Is Bakuchiol Safe While Breastfeeding?
Many people who are asking about bakuchiol during pregnancy are also planning ahead - thinking about what comes immediately after birth, when breastfeeding brings its own set of skincare considerations. The short answer is that the same nuance applies: bakuchiol is not flagged as a breastfeeding concern in the way that retinol is, but the same data gap exists.
Retinol and all retinoids remain off-limits during breastfeeding for the same reasons as during pregnancy. Vitamin A derivatives can, in theory, enter breast milk, and the precautionary standard in dermatology is to continue avoiding retinoids throughout the breastfeeding period. This is our advice at The INKEY List: our Starter Retinol and Advanced 0.2% Retinal are both for post-pregnancy and post-breastfeeding use only.
Bakuchiol, by contrast, is not a retinoid and does not share that mechanism. Its systemic absorption profile through topical application is low, and it is not flagged in the dermatological literature as a breastfeeding concern. The reasoning for its relative safety during breastfeeding mirrors the reasoning during pregnancy: different mechanism, no known theoretical risk.
The caveat is identical too: no specific clinical studies on bakuchiol safety during breastfeeding exist. The FDA has not assigned bakuchiol a pregnancy or breastfeeding safety rating. If you want to use bakuchiol while breastfeeding, consult your GP or midwife before doing so.
Our confirmed breastfeeding-safe INKEY products are exactly the same as our pregnancy-safe options. Our Bio-Active Ceramide Moisturiser, Niacinamide Serum, Hyaluronic Acid Serum, and 15% Vitamin C + EGF Serum all carry confirmed Pregnancy and Breastfeeding safe status on both their UK and US product pages. These are not maybes. These are verified.
For a full guide to skincare during pregnancy - including safe ingredients, ingredients to avoid, and how to build a complete routine - our pregnancy-safe skincare guide covers everything in one place.
Once breastfeeding is complete, the calculus changes. If there is no medical reason to avoid retinol, it is worth considering reintroducing a retinoid at that point - gradually and with the right formulation. We will come back to that in a later section. First, let us look at why retinol being off-limits during pregnancy is the reason bakuchiol enters the conversation in the first place.
Why Retinol Is Avoided During Pregnancy - and What That Has to Do With Bakuchiol
Understanding why retinol is contraindicated during pregnancy is not just background knowledge - it is the reason bakuchiol gets asked about at all. And understanding the science behind the retinol restriction helps clarify why bakuchiol’s non-retinoid status is meaningful, and why the absence of pregnancy-specific data still matters.
Retinol belongs to the retinoid family - a group of compounds derived from vitamin A. This family includes retinol (the over-the-counter form most familiar in skincare), retinal (retinaldehyde, one step closer to the active form), and prescription retinoids such as tretinoin, adapalene, and isotretinoin. All of these are vitamin A derivatives. All of them are, to varying degrees, contraindicated during pregnancy.
The reason is well-established. Vitamin A is an essential nutrient and plays a critical role in foetal development - but at excessive doses, it becomes teratogenic. High levels of vitamin A during pregnancy have been linked to a range of birth defects including cranial-neural-crest malformations, cardiovascular defects, and craniofacial abnormalities. Oral isotretinoin (used to treat severe acne) carries the highest documented risk and is subject to strict pregnancy prevention programmes in the UK and US. But the precautionary principle extends to topical retinoids too, because some systemic absorption through the skin does occur - even from a moisturiser or serum applied to the face.

| Collected material |
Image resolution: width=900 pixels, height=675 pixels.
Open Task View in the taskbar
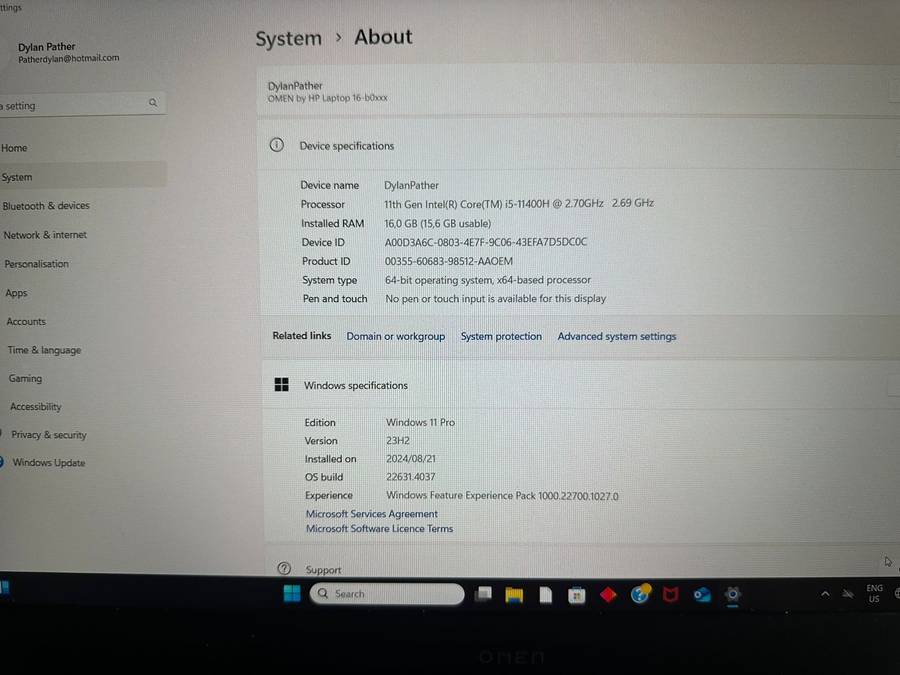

| Your tasks |
#1 Answer these questions from the bakuchiol text.
(a) Which two INKEY products does the text limit to post-pregnancy and post-breastfeeding use?
(b) Which INKEY products carry confirmed Pregnancy and Breastfeeding safe status?
(c) Which retinoid carries the highest documented risk, according to the text?
#2 Continue the bakuchiol text after its last sentence.

| Responses per task |
#1
(a) Starter Retinol and Advanced 0.2% Retinal.
(b) Bio-Active Ceramide Moisturiser, Niacinamide Serum, Hyaluronic Acid Serum, and 15% Vitamin C + EGF Serum.
(c) Oral isotretinoin.

#2
The amount of vitamin A absorbed through topical retinol is far smaller than through oral supplements, and the absolute risk from low-dose topical retinol application is considered low by most dermatologists. But “low risk” is not “no risk” - and during the first trimester when the embryo’s organ systems are forming, the standard guidance is to avoid all retinoids entirely. Our position at The INKEY List is clear:
We advise that you do not use any retinol, retinal, or vitamin A products without consulting your doctor first when pregnant.
This means our Starter Retinol and Advanced 0.2% Retinal - both excellent options for anti-ageing outside of pregnancy - are not for use during pregnancy or breastfeeding. More on how to reintroduce them later.
This is exactly why bakuchiol attracts so much interest during pregnancy. If you were using retinol before becoming pregnant and seeing genuine results, you naturally look for something that can deliver similar effects without the vitamin A concerns. Bakuchiol, working through a completely different mechanism to produce retinol-like outcomes, appears to fit that gap. As Medical News Today notes, a 2022 review of bakuchiol found evidence of comparable results to retinol across acne, wrinkles, hyperpigmentation, and sun damage - all common skincare concerns that do not disappear during pregnancy.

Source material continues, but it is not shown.